▶ _Task prompt_:
Please count the lines in the records below that contain the string "perform", matching case exactly, and reply with only that number.
-- Start --
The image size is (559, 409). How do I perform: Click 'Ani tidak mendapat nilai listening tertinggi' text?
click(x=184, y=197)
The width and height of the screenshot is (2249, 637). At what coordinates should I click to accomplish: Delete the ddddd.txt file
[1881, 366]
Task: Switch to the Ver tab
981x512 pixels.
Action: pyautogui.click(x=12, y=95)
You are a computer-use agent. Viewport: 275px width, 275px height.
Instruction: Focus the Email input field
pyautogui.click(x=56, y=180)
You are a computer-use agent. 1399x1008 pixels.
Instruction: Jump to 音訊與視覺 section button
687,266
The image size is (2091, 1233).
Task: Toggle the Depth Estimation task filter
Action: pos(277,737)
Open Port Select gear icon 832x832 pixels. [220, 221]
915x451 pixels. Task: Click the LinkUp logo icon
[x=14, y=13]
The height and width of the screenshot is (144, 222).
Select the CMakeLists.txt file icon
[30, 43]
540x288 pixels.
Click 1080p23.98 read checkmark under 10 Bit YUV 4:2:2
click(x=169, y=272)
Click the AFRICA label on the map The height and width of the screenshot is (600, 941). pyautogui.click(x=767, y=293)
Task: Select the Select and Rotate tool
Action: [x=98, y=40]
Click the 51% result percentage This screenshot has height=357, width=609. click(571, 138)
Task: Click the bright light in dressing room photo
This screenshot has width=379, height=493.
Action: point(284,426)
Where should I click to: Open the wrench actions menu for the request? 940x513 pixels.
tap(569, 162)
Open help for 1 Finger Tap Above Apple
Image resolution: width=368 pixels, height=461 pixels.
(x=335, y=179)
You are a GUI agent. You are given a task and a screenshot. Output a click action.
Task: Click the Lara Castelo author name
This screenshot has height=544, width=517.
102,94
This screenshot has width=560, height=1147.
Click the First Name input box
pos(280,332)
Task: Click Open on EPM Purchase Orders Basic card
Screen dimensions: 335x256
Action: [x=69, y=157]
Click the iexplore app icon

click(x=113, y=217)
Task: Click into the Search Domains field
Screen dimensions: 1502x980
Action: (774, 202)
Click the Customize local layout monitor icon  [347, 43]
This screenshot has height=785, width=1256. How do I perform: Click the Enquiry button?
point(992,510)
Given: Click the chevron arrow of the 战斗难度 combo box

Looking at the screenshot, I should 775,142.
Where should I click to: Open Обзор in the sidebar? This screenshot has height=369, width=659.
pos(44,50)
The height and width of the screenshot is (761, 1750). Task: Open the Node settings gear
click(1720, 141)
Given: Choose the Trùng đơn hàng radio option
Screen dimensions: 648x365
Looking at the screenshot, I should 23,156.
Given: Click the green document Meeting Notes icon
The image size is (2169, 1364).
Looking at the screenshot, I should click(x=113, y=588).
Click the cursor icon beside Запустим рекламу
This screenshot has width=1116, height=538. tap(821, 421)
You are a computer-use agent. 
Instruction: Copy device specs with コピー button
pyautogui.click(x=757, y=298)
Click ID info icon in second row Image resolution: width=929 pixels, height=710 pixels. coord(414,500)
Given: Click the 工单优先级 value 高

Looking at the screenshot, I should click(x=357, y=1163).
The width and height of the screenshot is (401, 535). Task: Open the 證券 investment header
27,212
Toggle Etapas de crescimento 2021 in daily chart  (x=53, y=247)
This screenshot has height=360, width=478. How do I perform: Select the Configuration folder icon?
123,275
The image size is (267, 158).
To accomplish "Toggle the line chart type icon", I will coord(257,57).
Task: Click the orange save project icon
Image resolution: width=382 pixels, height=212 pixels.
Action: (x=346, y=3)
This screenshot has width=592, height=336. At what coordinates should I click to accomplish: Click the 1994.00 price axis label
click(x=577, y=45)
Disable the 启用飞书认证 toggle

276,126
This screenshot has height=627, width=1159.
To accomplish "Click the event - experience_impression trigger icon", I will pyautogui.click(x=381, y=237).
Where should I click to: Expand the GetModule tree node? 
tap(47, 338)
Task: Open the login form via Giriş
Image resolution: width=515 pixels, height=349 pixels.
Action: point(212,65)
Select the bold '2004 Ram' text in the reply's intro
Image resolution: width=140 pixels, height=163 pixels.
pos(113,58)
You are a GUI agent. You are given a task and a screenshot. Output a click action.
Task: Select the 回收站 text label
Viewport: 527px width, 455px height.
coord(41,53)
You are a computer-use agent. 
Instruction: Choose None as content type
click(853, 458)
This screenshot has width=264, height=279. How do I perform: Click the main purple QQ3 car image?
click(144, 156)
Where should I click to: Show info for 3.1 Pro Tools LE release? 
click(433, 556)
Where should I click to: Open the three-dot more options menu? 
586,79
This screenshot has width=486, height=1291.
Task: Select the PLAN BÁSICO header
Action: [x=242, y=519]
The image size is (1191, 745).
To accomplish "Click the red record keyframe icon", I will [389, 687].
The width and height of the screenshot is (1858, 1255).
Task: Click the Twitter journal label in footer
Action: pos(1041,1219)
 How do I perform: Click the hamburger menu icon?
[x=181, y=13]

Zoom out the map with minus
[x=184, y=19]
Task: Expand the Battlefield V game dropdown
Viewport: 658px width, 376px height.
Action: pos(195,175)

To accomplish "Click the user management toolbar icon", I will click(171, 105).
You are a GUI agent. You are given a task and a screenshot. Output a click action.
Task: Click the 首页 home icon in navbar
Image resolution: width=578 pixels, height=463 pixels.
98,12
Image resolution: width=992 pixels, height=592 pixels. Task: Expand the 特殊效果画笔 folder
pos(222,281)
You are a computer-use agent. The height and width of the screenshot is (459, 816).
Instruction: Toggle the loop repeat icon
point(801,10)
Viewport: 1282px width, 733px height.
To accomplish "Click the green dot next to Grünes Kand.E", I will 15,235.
-- End --
▶ _Complete response_:
5